Stored items
+ + + +
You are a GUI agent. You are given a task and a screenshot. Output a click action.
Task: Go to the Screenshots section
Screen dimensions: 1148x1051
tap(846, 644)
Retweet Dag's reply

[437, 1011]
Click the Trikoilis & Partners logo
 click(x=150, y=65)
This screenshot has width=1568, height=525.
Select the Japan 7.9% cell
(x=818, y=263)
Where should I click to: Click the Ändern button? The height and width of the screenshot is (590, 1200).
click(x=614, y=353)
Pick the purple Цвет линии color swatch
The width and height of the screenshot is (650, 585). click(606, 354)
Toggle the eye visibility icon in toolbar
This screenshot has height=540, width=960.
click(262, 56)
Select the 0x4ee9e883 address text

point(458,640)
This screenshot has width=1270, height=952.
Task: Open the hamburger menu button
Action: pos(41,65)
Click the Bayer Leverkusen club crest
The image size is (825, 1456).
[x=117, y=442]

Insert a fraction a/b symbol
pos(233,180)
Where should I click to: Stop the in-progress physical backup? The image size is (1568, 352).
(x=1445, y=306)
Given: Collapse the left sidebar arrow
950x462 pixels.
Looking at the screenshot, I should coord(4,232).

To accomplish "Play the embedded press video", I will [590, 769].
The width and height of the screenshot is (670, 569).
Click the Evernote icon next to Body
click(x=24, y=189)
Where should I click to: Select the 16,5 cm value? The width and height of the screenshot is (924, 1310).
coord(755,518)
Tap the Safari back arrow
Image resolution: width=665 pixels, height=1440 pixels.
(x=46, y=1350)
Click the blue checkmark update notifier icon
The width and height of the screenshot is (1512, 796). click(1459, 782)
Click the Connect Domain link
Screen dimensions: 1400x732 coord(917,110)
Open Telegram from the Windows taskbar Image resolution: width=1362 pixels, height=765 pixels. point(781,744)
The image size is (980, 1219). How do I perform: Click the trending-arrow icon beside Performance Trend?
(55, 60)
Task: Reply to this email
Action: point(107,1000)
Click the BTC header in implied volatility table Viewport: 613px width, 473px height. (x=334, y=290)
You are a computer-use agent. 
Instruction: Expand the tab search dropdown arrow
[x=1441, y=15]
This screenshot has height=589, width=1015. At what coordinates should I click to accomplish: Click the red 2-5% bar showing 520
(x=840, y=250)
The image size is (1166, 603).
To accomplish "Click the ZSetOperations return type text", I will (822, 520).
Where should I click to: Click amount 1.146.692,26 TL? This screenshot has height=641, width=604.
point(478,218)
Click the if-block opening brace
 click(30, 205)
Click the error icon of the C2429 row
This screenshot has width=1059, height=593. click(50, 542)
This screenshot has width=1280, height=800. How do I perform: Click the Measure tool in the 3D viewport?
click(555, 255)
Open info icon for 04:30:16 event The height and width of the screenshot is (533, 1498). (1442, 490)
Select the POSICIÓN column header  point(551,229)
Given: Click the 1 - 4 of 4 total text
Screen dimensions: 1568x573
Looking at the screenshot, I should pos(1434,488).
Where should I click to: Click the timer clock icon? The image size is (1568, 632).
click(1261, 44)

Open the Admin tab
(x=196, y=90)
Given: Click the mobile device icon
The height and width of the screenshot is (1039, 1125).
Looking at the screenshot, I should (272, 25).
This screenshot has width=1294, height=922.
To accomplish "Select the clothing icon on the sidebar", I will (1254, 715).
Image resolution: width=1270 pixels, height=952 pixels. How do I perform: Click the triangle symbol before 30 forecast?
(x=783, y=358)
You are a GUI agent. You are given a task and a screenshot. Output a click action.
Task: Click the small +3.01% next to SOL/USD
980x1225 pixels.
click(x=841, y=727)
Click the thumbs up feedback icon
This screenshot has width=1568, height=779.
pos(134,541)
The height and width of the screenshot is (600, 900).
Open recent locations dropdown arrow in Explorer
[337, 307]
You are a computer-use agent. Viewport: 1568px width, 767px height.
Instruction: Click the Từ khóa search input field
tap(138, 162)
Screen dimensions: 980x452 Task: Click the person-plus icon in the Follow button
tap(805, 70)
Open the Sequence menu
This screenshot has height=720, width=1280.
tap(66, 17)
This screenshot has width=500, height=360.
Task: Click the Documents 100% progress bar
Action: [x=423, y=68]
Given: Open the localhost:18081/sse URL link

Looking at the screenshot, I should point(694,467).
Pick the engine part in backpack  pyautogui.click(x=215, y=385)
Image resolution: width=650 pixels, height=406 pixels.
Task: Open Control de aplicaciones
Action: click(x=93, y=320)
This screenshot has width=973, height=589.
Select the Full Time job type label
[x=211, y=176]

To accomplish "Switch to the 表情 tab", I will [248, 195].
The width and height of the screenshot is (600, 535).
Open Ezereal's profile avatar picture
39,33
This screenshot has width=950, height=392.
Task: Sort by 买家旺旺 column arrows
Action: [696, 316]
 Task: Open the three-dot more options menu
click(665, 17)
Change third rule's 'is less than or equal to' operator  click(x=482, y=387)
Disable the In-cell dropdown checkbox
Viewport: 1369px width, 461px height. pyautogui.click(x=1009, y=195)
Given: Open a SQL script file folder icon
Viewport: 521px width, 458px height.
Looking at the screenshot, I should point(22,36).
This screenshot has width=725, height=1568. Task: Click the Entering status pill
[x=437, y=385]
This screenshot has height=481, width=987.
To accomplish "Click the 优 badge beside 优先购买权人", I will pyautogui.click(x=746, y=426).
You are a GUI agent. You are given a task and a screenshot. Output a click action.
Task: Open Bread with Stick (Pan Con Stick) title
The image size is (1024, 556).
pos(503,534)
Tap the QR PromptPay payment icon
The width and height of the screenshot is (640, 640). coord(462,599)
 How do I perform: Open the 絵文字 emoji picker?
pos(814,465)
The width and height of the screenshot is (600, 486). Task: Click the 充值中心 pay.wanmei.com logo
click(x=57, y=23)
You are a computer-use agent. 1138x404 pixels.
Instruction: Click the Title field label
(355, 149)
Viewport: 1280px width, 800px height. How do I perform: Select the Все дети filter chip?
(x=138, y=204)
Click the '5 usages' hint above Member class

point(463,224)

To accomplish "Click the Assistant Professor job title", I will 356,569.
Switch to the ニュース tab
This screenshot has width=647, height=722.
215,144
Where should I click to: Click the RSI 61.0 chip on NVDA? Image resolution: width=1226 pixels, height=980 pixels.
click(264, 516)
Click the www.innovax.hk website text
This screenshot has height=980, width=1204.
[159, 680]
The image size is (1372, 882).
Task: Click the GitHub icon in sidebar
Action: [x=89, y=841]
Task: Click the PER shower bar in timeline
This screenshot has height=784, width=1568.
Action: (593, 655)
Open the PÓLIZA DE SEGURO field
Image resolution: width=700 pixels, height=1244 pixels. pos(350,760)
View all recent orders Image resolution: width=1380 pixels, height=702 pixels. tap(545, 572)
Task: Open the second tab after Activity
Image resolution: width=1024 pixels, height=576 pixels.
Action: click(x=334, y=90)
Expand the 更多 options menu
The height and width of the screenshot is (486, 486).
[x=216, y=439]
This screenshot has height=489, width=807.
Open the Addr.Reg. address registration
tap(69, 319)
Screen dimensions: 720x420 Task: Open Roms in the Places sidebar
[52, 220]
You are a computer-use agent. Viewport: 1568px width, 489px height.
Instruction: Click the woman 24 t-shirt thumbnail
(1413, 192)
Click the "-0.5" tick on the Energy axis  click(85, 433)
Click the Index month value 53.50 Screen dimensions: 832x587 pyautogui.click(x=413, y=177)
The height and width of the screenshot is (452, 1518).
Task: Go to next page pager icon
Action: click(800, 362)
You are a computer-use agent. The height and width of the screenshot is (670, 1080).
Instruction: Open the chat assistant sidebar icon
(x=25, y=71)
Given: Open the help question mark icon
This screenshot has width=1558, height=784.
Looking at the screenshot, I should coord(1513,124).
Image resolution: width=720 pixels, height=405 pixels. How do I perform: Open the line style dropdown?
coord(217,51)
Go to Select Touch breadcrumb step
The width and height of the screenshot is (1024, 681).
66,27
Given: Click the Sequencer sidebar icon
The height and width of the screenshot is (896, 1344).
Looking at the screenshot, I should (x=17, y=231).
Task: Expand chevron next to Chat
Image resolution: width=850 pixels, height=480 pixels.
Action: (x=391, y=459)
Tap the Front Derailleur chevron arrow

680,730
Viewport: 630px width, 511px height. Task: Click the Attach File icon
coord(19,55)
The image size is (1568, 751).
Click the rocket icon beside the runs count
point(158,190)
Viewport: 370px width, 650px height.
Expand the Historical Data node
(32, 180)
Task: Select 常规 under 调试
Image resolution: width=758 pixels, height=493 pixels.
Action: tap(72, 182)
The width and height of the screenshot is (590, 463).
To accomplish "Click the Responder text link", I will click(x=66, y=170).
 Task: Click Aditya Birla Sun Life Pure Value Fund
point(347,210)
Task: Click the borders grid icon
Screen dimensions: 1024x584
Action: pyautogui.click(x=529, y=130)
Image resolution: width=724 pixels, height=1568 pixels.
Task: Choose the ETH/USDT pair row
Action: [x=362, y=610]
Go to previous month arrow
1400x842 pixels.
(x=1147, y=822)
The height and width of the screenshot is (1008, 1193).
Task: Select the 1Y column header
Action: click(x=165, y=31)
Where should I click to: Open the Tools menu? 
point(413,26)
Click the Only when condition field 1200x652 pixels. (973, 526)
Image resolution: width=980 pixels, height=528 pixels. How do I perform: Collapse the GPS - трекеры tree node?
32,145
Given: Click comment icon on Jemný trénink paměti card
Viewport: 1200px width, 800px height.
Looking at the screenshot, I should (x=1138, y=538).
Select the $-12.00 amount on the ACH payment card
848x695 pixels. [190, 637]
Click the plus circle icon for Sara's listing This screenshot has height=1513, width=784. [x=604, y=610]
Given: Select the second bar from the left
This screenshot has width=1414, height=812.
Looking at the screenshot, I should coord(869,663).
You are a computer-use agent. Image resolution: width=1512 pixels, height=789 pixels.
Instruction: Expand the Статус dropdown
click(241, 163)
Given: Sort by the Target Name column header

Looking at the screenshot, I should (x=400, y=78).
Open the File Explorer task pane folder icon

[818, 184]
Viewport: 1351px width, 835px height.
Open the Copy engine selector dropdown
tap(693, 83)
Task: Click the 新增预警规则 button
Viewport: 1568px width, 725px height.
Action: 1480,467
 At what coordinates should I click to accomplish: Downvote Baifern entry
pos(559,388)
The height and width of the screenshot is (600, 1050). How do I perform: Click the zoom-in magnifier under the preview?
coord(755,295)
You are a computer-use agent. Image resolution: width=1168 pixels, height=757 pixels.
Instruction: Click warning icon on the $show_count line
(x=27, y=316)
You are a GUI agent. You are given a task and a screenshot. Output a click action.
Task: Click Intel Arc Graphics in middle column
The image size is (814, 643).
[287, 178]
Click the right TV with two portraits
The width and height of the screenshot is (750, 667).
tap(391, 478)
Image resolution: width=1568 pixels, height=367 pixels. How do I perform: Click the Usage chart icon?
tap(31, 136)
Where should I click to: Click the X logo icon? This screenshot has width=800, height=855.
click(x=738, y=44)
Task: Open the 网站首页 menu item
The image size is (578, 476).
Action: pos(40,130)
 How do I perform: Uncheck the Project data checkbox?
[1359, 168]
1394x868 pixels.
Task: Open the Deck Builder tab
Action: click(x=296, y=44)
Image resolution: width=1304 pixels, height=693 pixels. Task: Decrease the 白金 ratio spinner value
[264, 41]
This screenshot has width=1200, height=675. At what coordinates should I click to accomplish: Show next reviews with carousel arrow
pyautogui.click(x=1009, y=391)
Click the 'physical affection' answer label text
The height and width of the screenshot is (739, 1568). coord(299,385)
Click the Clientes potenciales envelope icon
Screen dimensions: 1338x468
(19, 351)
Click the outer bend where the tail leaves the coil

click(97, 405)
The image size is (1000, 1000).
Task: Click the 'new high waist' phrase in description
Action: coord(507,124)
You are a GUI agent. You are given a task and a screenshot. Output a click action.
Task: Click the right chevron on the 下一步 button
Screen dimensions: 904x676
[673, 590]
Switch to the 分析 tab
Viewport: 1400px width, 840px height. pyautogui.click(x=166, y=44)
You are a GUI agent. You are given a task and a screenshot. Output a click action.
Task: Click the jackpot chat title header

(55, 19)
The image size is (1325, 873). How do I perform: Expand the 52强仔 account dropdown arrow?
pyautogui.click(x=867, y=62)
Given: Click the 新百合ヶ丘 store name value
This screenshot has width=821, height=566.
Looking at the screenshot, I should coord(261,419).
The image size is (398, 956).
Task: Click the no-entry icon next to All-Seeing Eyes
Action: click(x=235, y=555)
+ + + +
#### What this task involves
Your answer should be the lines above, from the line containing "Click the Trikoilis & Partners logo" up to and including the line containing "Click the BTC", reproduced exactly and with nothing else.

#### Exercise answer
Click the Trikoilis & Partners logo
 click(x=150, y=65)
This screenshot has width=1568, height=525.
Select the Japan 7.9% cell
(x=818, y=263)
Where should I click to: Click the Ändern button? The height and width of the screenshot is (590, 1200).
click(x=614, y=353)
Pick the purple Цвет линии color swatch
The width and height of the screenshot is (650, 585). click(606, 354)
Toggle the eye visibility icon in toolbar
This screenshot has height=540, width=960.
click(262, 56)
Select the 0x4ee9e883 address text

point(458,640)
This screenshot has width=1270, height=952.
Task: Open the hamburger menu button
Action: pos(41,65)
Click the Bayer Leverkusen club crest
The image size is (825, 1456).
[x=117, y=442]

Insert a fraction a/b symbol
pos(233,180)
Where should I click to: Stop the in-progress physical backup? The image size is (1568, 352).
(x=1445, y=306)
Given: Collapse the left sidebar arrow
950x462 pixels.
Looking at the screenshot, I should coord(4,232).

To accomplish "Play the embedded press video", I will [590, 769].
The width and height of the screenshot is (670, 569).
Click the Evernote icon next to Body
click(x=24, y=189)
Where should I click to: Select the 16,5 cm value? The width and height of the screenshot is (924, 1310).
coord(755,518)
Tap the Safari back arrow
Image resolution: width=665 pixels, height=1440 pixels.
(x=46, y=1350)
Click the blue checkmark update notifier icon
The width and height of the screenshot is (1512, 796). click(1459, 782)
Click the Connect Domain link
Screen dimensions: 1400x732 coord(917,110)
Open Telegram from the Windows taskbar Image resolution: width=1362 pixels, height=765 pixels. point(781,744)
The image size is (980, 1219). How do I perform: Click the trending-arrow icon beside Performance Trend?
(55, 60)
Task: Reply to this email
Action: point(107,1000)
Click the BTC header in implied volatility table Viewport: 613px width, 473px height. (x=334, y=290)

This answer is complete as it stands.